**WORK INSTRUCTION**
Look through the data below for the line with "Click the network nodes toolbar icon", and transcribe it exactly together with each line after it up to and including the line with "Task: Open the Mortgages menu". Give nothing else.

[DATA EXTRACT Boundary: Start]

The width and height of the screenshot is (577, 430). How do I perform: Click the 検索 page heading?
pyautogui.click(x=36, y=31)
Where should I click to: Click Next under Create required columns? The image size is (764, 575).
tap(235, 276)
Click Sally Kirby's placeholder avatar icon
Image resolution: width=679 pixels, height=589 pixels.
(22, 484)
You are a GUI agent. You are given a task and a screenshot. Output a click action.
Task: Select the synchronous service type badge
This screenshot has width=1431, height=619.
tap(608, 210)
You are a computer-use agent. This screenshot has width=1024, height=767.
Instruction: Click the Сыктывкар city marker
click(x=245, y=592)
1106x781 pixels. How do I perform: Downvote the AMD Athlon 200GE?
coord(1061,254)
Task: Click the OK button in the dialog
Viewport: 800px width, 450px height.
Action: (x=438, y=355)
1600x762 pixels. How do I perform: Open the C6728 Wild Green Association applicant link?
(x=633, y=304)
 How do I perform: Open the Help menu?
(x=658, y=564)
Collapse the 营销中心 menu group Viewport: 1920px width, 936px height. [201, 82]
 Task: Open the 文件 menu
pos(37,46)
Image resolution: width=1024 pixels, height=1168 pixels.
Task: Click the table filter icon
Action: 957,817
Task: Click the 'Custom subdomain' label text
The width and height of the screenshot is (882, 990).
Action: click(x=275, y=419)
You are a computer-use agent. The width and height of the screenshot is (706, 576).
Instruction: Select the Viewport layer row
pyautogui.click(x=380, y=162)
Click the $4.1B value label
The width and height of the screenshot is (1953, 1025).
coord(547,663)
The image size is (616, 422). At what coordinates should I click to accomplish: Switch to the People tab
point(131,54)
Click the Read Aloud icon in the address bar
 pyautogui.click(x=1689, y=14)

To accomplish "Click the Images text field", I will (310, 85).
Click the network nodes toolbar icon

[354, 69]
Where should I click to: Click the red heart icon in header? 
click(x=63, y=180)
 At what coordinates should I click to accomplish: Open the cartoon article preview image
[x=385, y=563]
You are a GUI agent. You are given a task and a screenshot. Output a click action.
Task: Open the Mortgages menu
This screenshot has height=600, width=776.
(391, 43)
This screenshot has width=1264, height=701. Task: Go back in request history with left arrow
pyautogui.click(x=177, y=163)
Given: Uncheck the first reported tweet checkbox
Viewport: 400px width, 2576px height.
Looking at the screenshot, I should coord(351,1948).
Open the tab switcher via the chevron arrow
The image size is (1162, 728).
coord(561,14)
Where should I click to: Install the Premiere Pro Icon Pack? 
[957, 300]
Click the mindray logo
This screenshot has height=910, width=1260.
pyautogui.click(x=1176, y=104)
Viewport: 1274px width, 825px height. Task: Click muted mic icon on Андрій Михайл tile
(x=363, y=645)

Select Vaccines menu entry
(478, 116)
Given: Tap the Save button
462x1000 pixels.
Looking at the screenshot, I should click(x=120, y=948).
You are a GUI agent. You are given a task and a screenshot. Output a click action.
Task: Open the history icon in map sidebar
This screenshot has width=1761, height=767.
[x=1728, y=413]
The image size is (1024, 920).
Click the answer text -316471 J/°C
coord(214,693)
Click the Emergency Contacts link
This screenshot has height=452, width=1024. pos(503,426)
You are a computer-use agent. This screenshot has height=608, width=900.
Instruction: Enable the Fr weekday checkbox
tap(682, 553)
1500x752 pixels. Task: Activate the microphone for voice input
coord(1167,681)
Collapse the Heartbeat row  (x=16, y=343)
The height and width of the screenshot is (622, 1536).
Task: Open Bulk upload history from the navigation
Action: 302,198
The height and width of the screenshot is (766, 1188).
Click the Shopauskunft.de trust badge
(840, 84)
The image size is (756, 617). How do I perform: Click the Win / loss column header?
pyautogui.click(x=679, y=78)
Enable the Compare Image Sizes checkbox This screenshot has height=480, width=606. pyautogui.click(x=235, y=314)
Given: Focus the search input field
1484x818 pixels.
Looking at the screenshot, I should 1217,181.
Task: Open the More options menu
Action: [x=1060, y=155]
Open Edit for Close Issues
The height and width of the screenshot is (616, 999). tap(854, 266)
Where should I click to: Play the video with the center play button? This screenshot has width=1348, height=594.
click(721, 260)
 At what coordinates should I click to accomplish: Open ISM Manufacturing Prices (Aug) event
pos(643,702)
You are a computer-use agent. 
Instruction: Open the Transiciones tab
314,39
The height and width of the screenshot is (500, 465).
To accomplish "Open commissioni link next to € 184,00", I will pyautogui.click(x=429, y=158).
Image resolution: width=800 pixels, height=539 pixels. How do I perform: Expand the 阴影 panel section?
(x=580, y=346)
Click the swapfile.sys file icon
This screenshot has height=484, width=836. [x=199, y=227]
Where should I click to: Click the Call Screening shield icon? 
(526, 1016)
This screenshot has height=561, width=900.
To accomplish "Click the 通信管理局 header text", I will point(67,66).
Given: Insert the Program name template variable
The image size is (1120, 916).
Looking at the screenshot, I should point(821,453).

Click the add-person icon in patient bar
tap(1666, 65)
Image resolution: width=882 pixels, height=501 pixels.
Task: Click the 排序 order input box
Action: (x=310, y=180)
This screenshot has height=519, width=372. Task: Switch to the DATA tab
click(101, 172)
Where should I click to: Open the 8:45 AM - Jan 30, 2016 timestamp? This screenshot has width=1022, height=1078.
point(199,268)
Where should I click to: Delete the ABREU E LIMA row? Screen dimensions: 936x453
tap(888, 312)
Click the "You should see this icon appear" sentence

[DATA EXTRACT Boundary: End]

**TASK SOLUTION**
Click the network nodes toolbar icon

[354, 69]
Where should I click to: Click the red heart icon in header? 
click(x=63, y=180)
 At what coordinates should I click to accomplish: Open the cartoon article preview image
[x=385, y=563]
You are a GUI agent. You are given a task and a screenshot. Output a click action.
Task: Open the Mortgages menu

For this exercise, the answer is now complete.